En la Congregación General 35 celebrada en 2008 fue elegido por el Padre General Adolfo Nicolás Pachón como Consejero General. Y en 2014 se incorporó a la Curia de la Compañía de Jesús en Roma como delegado para la Curia y las casas y obras interprovinciales de la Compañía de Jesús en Roma. Se trata de instituciones que dependen directamente del Padre General de los Jesuitas y para las que nombra a un delegado. Entre ellas se encuentran, además de la Curia General, la Pontificia Universidad Gregoriana, el Pontificio Instituto Bíblico, el Pontificio Instituto Oriental, el Observatorio Vaticano, así como diversos Colegios Internacionales y Residencias.

Entre 1996 y 2004 fue Superior Provincial de los Jesuitas en Venezuela. Anteriormente había sido coordinador del apostolado social y director del Centro Gumilla, centro de investigación y acción social de los jesuitas en nuestro país. Junto con ello tuvo a su cargo la revista SIC, la que obtuvo bajo su dirección en 1979 el Premio Nacional de Periodismo.

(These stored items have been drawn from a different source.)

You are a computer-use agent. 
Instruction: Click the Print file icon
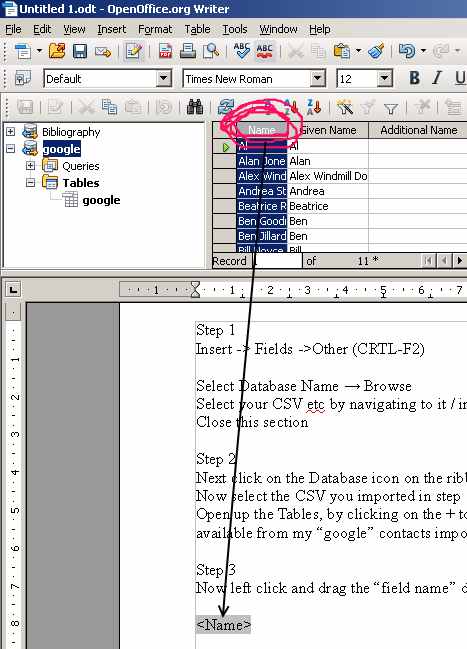click(188, 51)
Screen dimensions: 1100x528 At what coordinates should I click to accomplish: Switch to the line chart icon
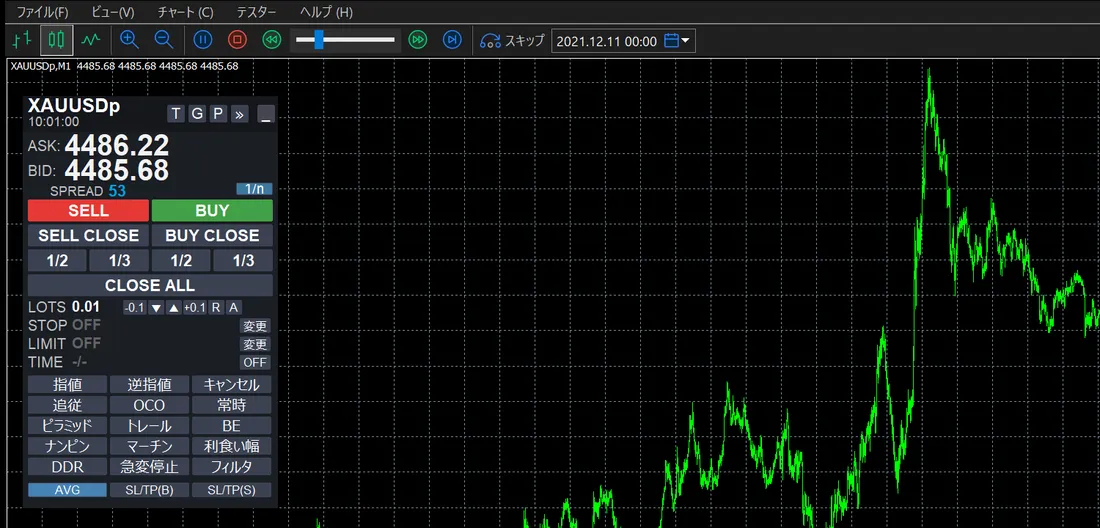tap(90, 40)
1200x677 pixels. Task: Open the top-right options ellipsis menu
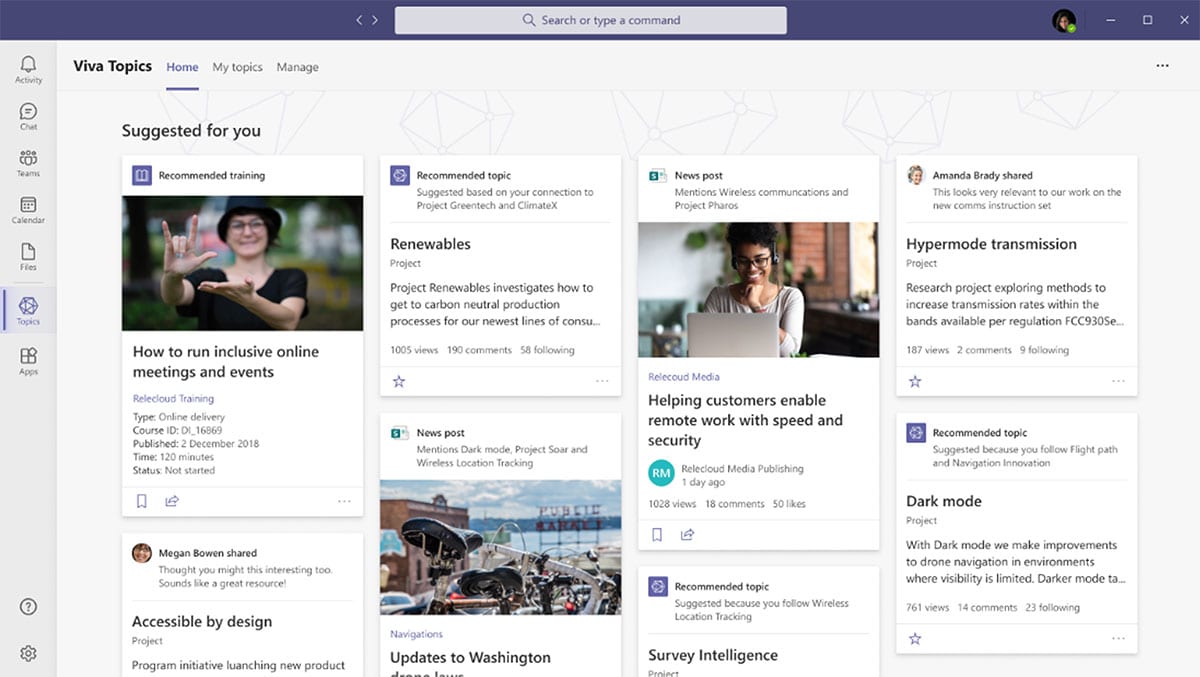point(1162,65)
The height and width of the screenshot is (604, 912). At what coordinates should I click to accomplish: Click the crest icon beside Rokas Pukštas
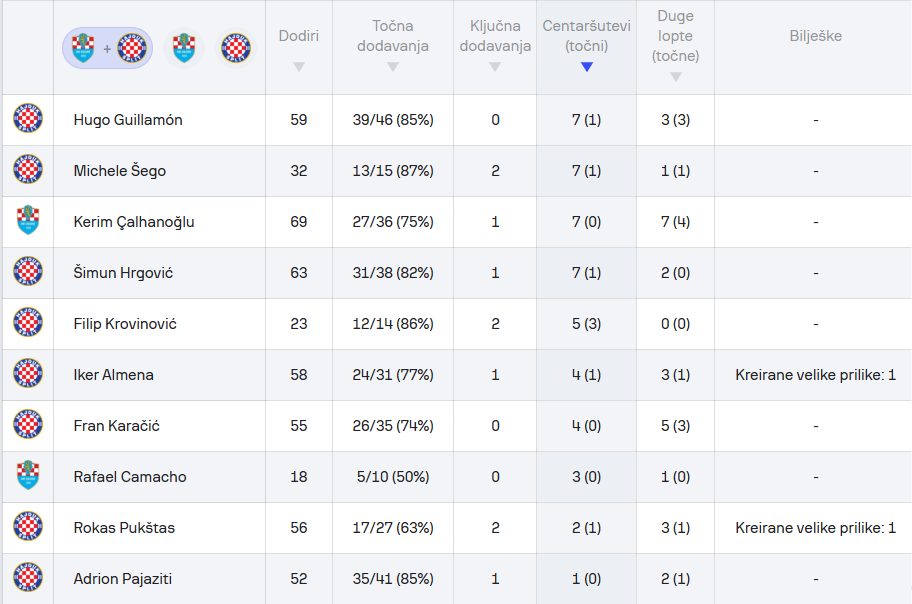28,528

El padre Arturo Sosa cuenta con una larga trayectoria de dedicación a la docencia y la investigación. Ha desempeñados diversos cargos y funciones en el ámbito universitario. Ha sido profesor y miembro del Consejo Fundacional de la Universidad Católica Andrés Bello y Rector de la Universidad Católica del Táchira. Especialmente ha ejercido la investigación y la docencia en el campo de las ciencias políticas, en diferentes centros e instituciones, como la Cátedra de Teoría Política Contemporánea y la Cátedra de Cambio Social en la Escuela de Ciencias Sociales. Ha sido investigador en el Instituto de Estudios Políticos de la Facultad de Ciencias Políticas de la Universidad Central de Venezuela y profesor de la Escuela de Estudios Políticos en la Cátedra de Historia de las Ideas Políticas de Venezuela. En 2004 fue profesor invitado por el Centro para Estudios de América Latina de Georgetown University, en Estados Unidos y fue profesor de la Cátedra de Pensamiento Político Venezolano de la Universidad Católica del Táchira.

Ha publicado diferentes obras, especialmente sobre historia y política venezolana.

Papa Francisco.

El 13 de marzo de 2013, durante la quinta votación del cónclave derivado de la renuncia del Benedicto XVI, fue elegido como nuevo Papa el arzobispo Jorge Mario Bergoglio, quien fuera miembro de la Compañía de Jesús y quien tomó el nombre de Francisco. Aun siendo los miembros de la Compañía de Jesús considerados como influyentes consejeros de la Curia Romana desde los siglos XVI y XVII hasta el pontificado de Juan Pablo II, ninguno había alcanzado posteriormente la dignidad papal. En referencia a las dignidades eclesiásticas, y para evitar que la ambición se insinuase en el espíritu de los miembros de la Compañía, Ignacio de Loyola añadió en las Constituciones por él escritas la obligación de un voto reservado a la Santa Sede: según el espíritu del fundador, solo en raras ocasiones y por gravísimos y extraordinarios motivos, se dispensaría del voto a algunos de los miembros de la Compañía y se obligaría con precepto de obediencia al Papa la aceptación de dignidades eclesiásticas. De forma que en aquellos casos en que algún miembro fuera llamado por la Santa Sede a un servicio como parte de la jerarquía eclesiástica, debería primero ser dispensado del voto que le impide tal ejercicio.